You might think the word ‘fund management’ applies only to those with big bucks. But if you’ve got a stocks and shares ISA there’s a good chance you’ve invested in a fund that’s being actively managed along the way.
If you’re saving for your retirement through a pension, your money is probably invested in funds. You might not have organised a pension yourself at this point but from 2012 onwards, employers will be obliged to offer a qualifying pension scheme to all employees.
Trumping the trust charts
Fund managers are concerned by their poor public image. One CEO of a large investment house recently said they wanted fund managers to be at the top of the list of people you trust, ‘right up alongside teachers and doctors’. While such ambitions are admirable, earning that trust is likely to take considerable time.
Statistics from investment intelligence agency Lipper show that typically only 40% of actively managed funds outperform benchmarks in the industry (such as the FTSE100) over the last 20 years. Not the fruitful news we’d have liked.
The average proportion of funds that earned the fees that you paid them by beating the benchmark was just 27% between 2010 and 2011. This rose to 40% over three years (2008-2011) and 35% over 10 years (2001-2011).
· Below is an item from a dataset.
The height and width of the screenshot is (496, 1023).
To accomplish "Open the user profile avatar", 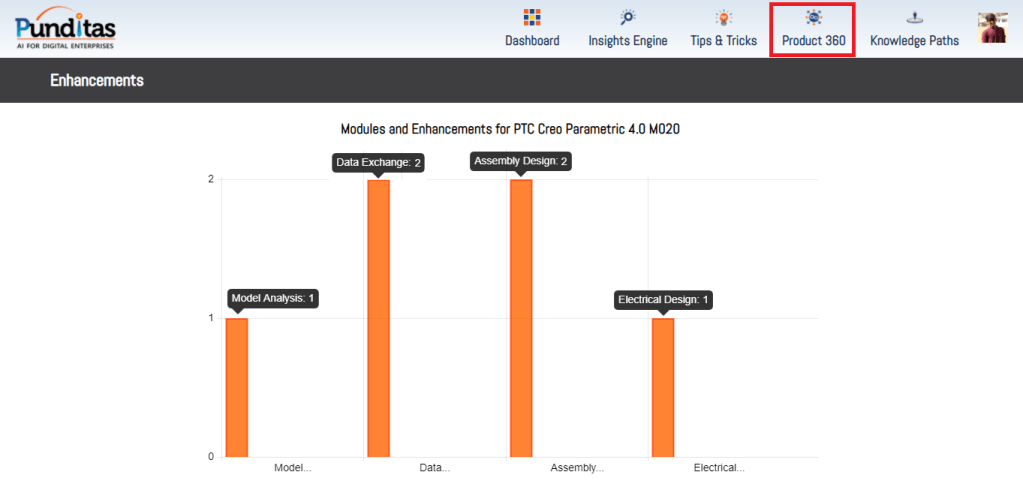I will 992,28.
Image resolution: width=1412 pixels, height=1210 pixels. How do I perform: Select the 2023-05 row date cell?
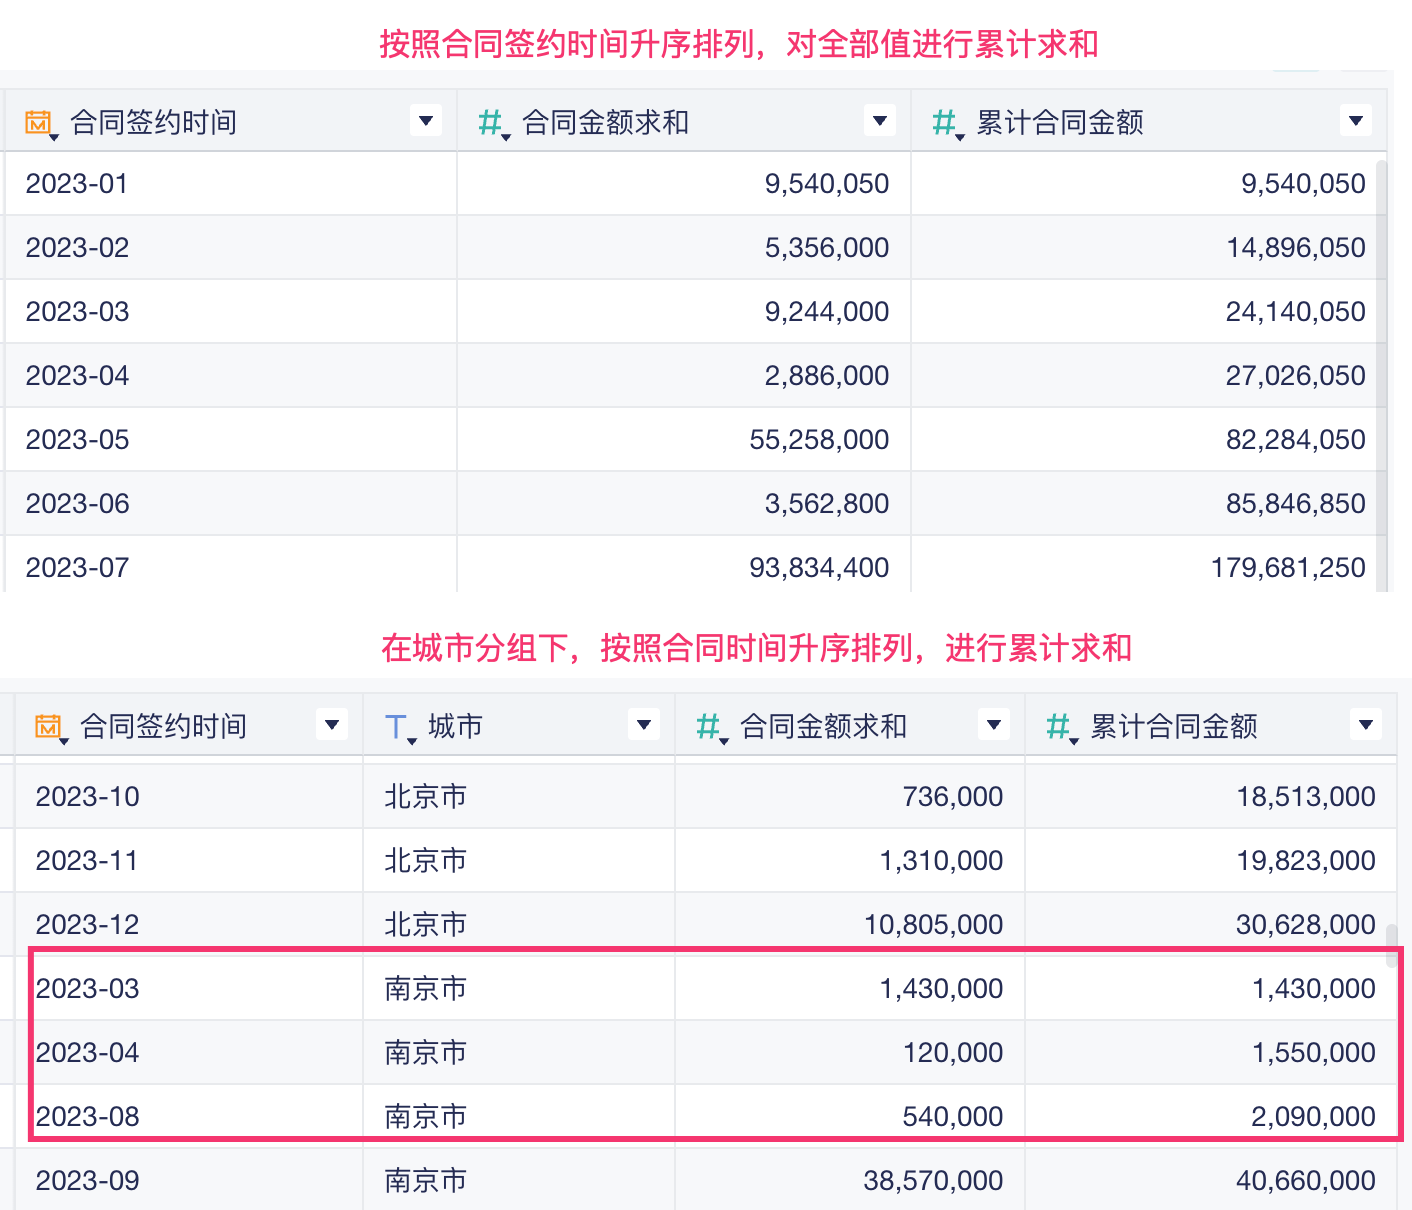pos(78,440)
With such worrying statistics, it’s no wonder fund managers are under so much pressure to be more transparent on how much they charge you for their services. They also need to justify how they earn their money, when many of their customers have seen such paltry returns.
Suits me sir
But costs are only part of the story. More worrying is the continued sale of unsuitable products, such as absolute return funds – 51% of which have lost money in the year to 31 January 2012.
Managers must move away from a commission-based environment where in-house sales staff, as well as advisers, sell products that will best reward them, and not necessarily you and me.
Managers too often promise great returns in the long run, but trust is earned, not sold. Teachers and doctors earn it by educating and treating people, rather than just promising to.
If the fund management industry began aligning its fees and remuneration structures to performance would it ignite your trust or will you always reserve judgement on the industry?